### Stored data
────────────────────
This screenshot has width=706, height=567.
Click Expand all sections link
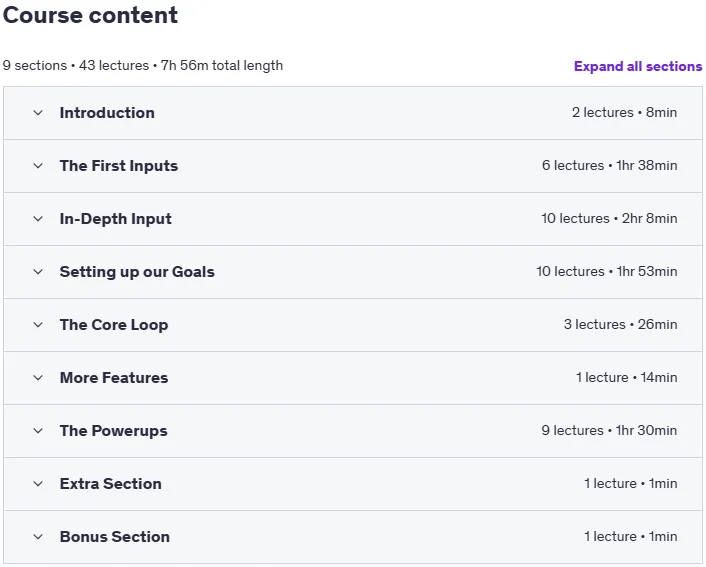coord(638,66)
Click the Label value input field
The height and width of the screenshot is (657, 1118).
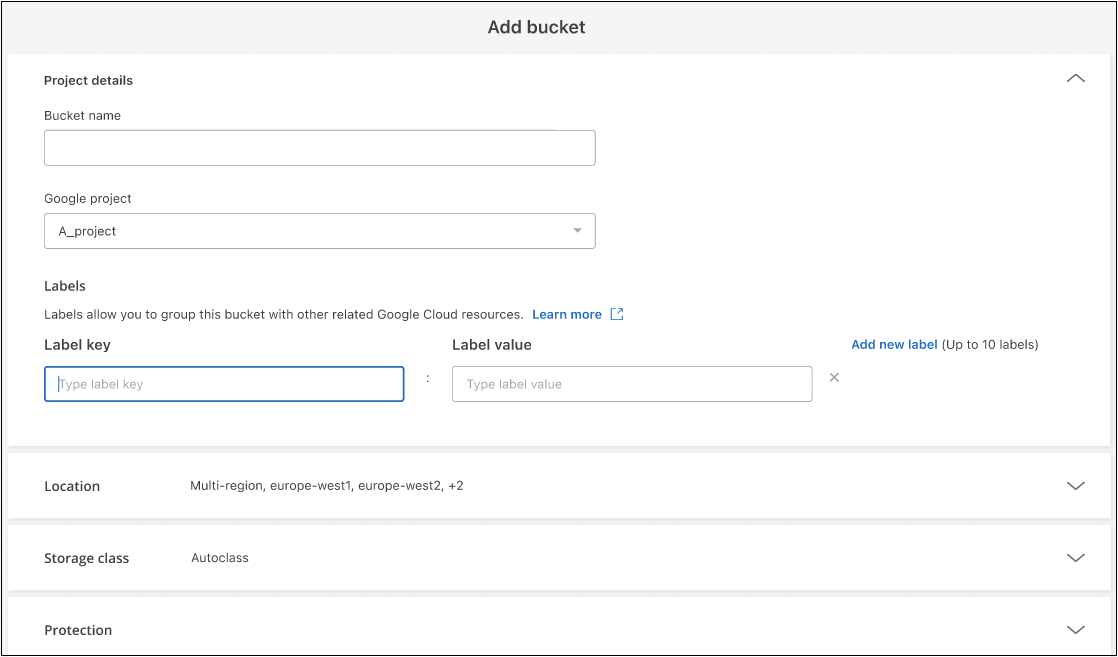pyautogui.click(x=631, y=384)
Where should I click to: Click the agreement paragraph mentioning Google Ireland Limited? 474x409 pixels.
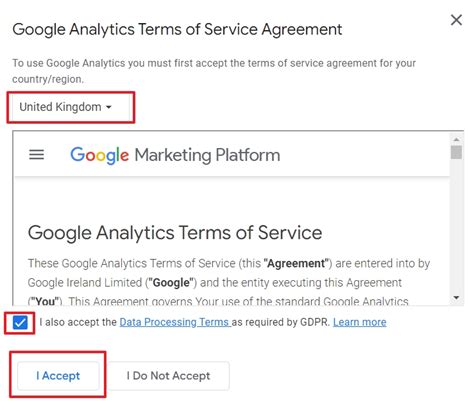[x=229, y=283]

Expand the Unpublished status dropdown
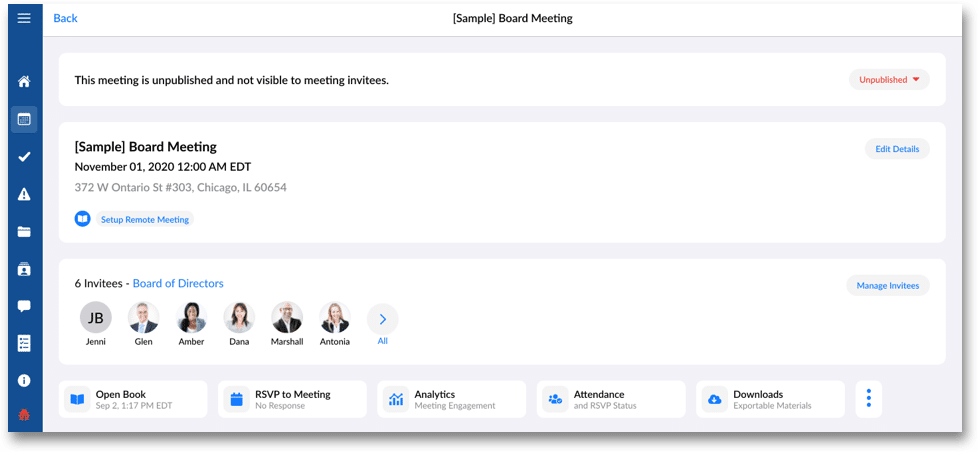pos(889,80)
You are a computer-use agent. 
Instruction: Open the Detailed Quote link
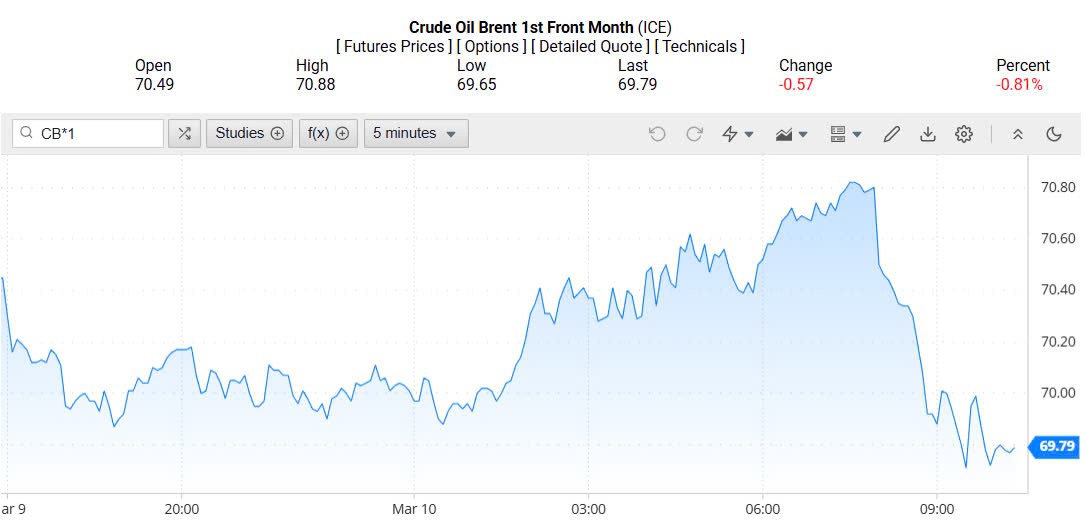click(x=590, y=46)
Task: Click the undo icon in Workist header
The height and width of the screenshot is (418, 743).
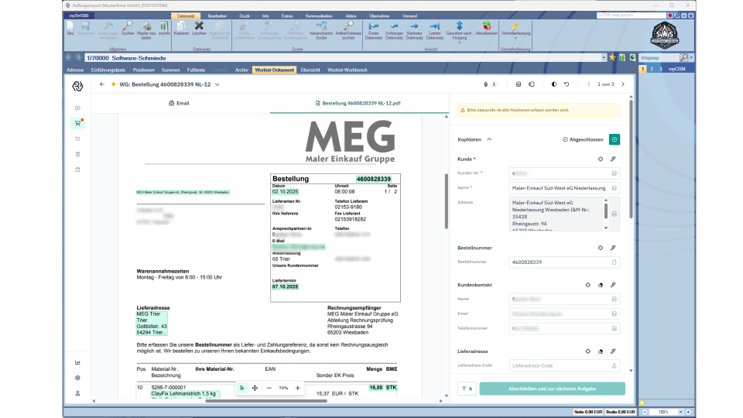Action: coord(567,85)
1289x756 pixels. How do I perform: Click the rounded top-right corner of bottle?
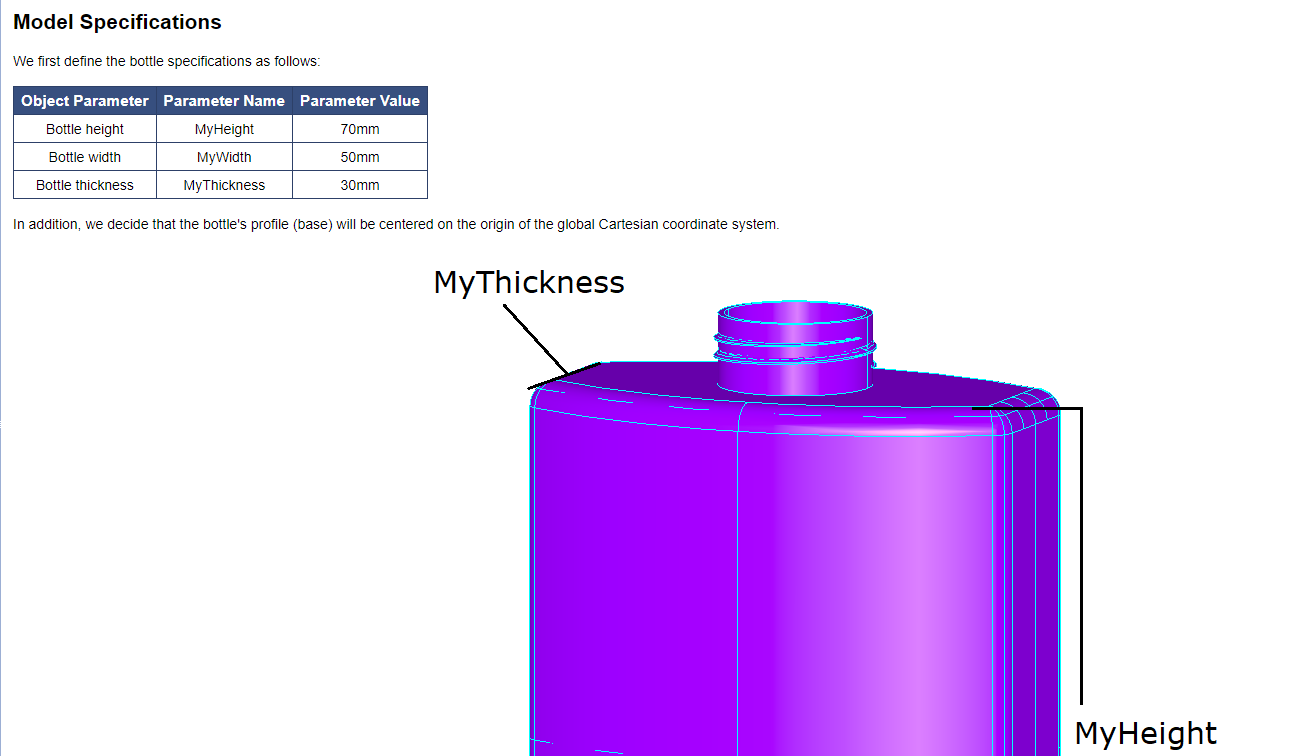pyautogui.click(x=1028, y=415)
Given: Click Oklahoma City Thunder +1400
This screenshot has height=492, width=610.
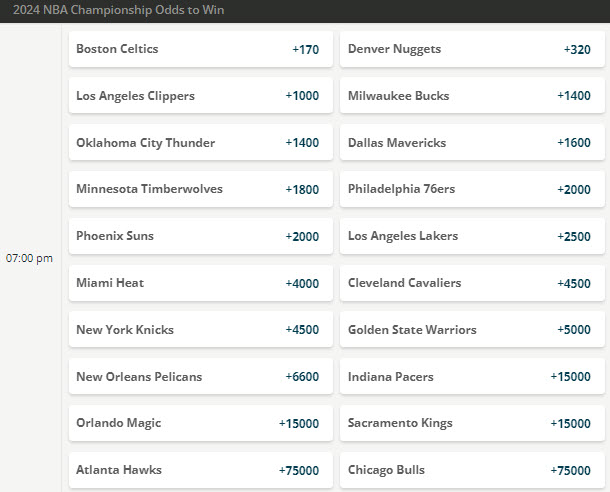Looking at the screenshot, I should tap(201, 142).
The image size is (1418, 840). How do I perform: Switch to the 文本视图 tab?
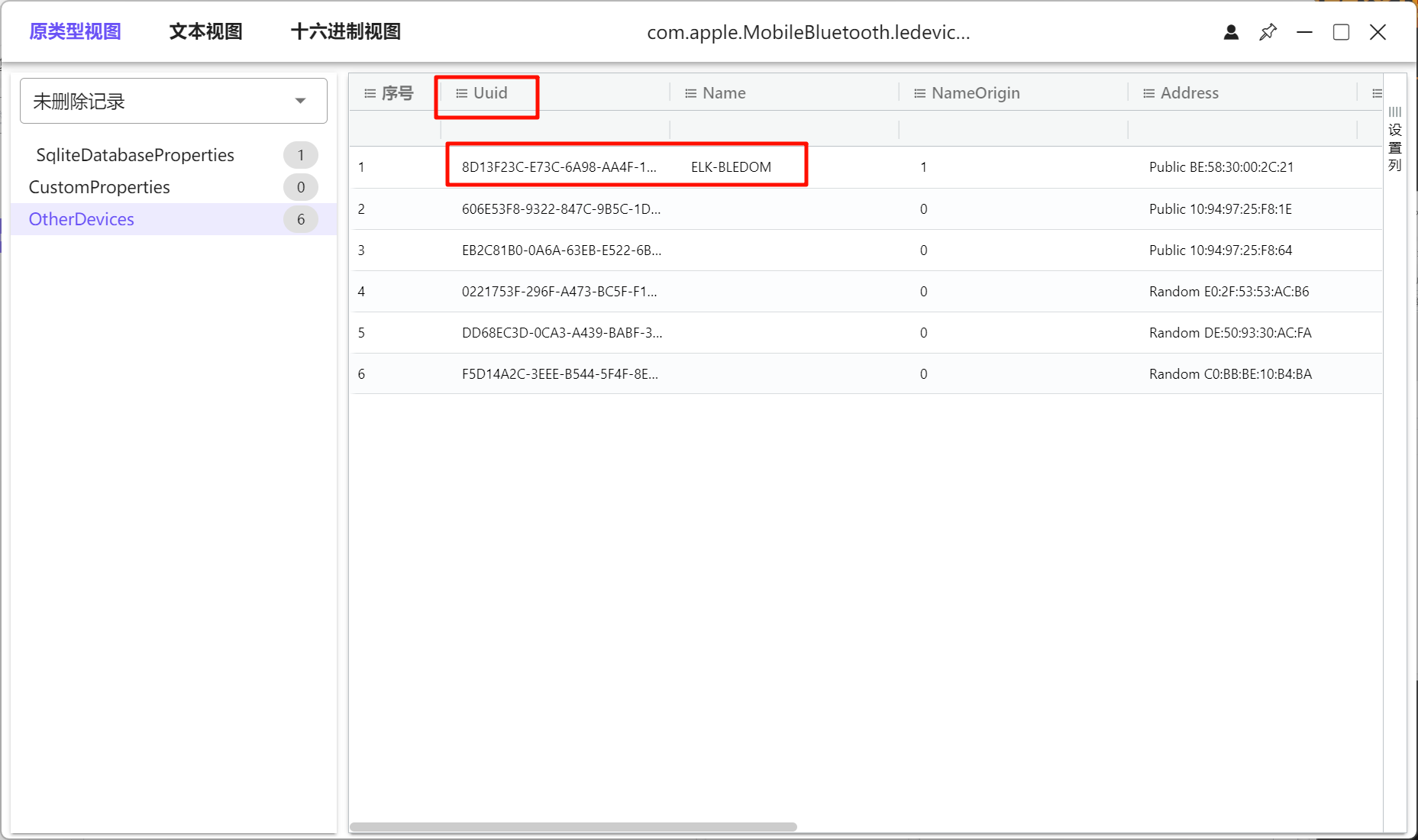[205, 32]
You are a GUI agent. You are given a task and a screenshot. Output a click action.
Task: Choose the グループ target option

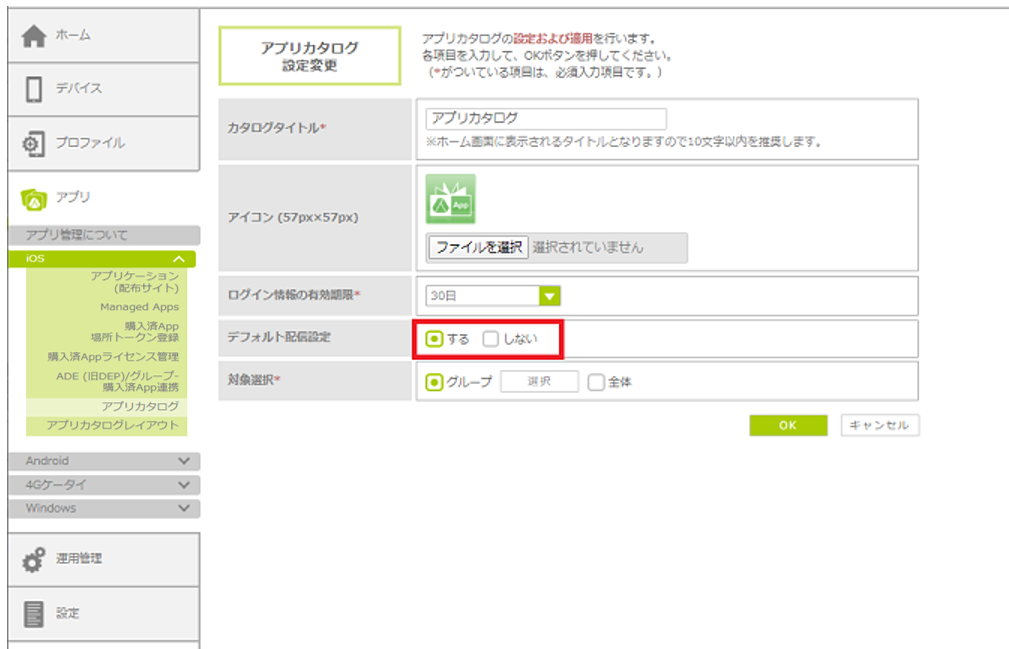[434, 382]
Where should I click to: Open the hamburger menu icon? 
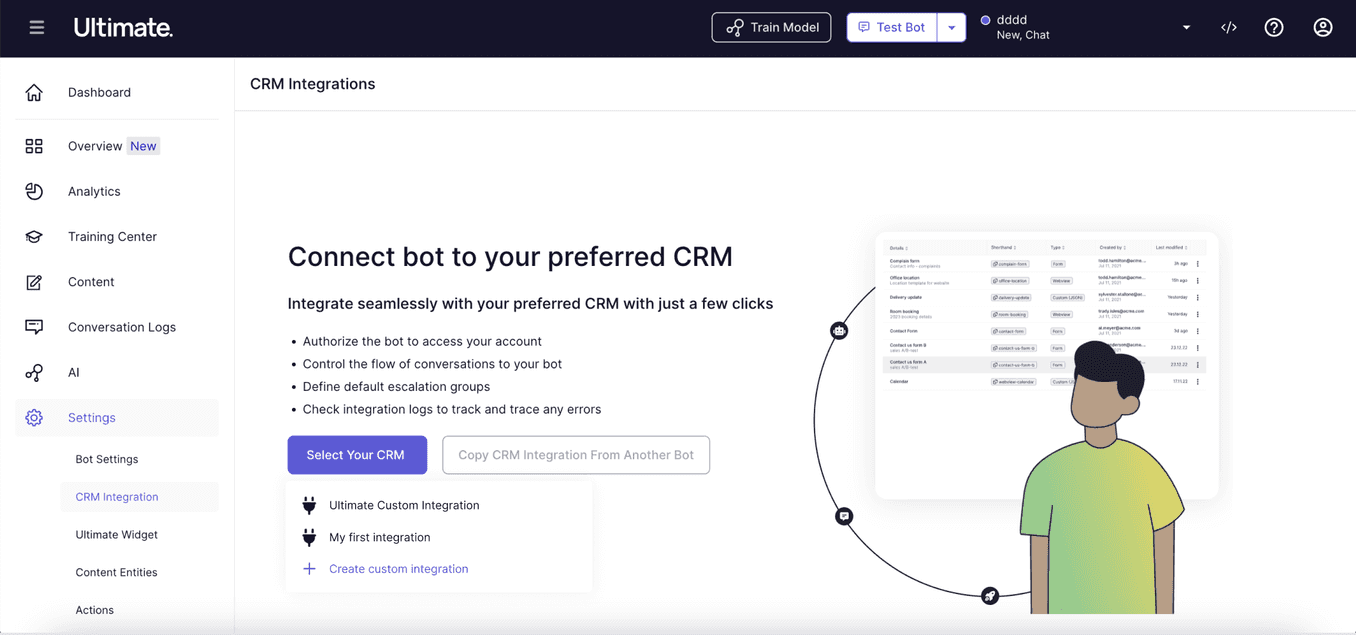coord(37,28)
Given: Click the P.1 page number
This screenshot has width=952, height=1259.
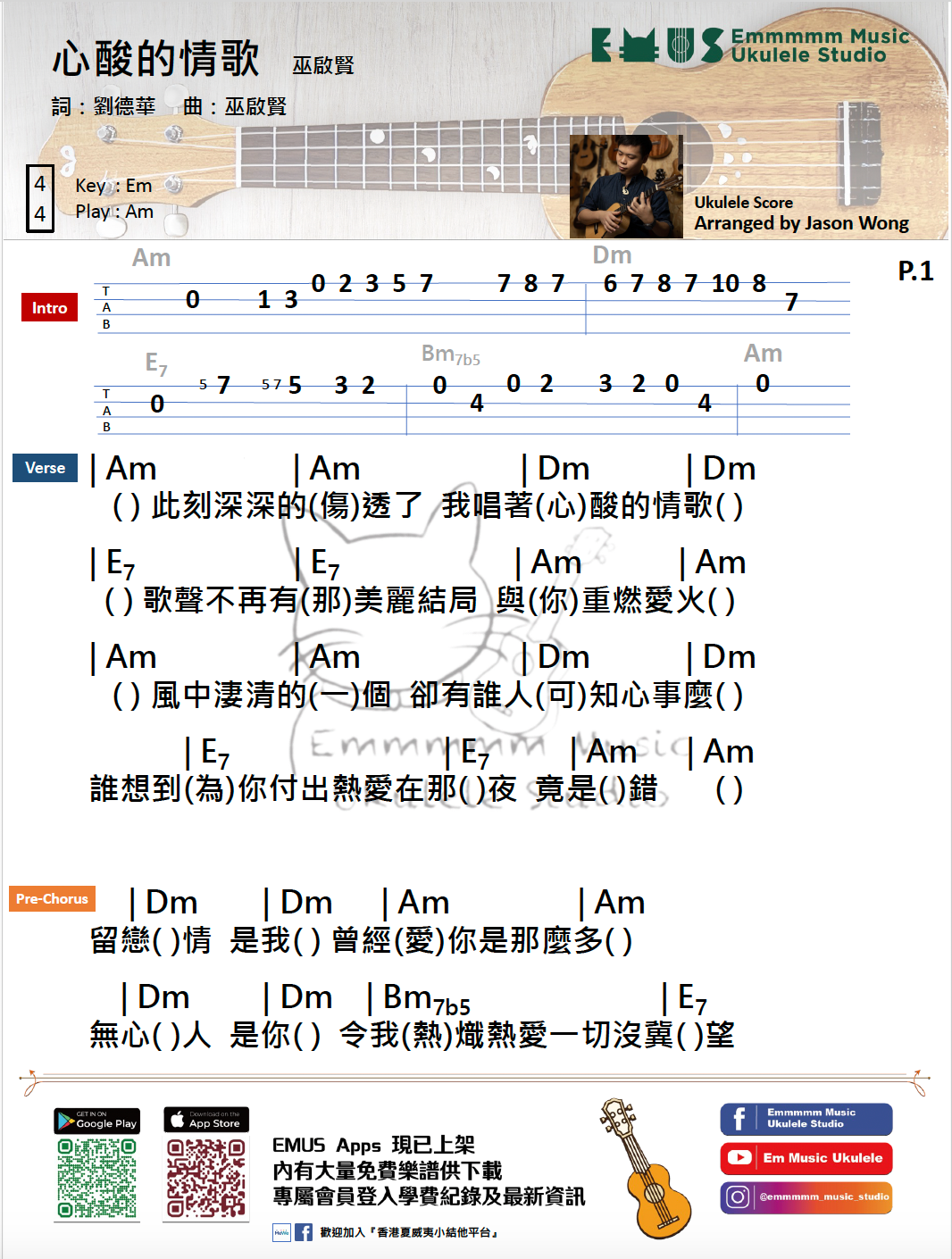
────────────────────
### Assigned task
Whatever pictures the records hold, omit them; give again exactly the lines from the one containing "Given: Click Oklahoma City Thunder +1400" through the one containing "You are a GUI".

### Finished task
Given: Click Oklahoma City Thunder +1400
This screenshot has height=492, width=610.
Looking at the screenshot, I should tap(201, 142).
The image size is (1418, 840). How do I perform: Switch to the 文本视图 tab?
[205, 32]
You are a GUI agent. You are given a task and a screenshot. Output a click action.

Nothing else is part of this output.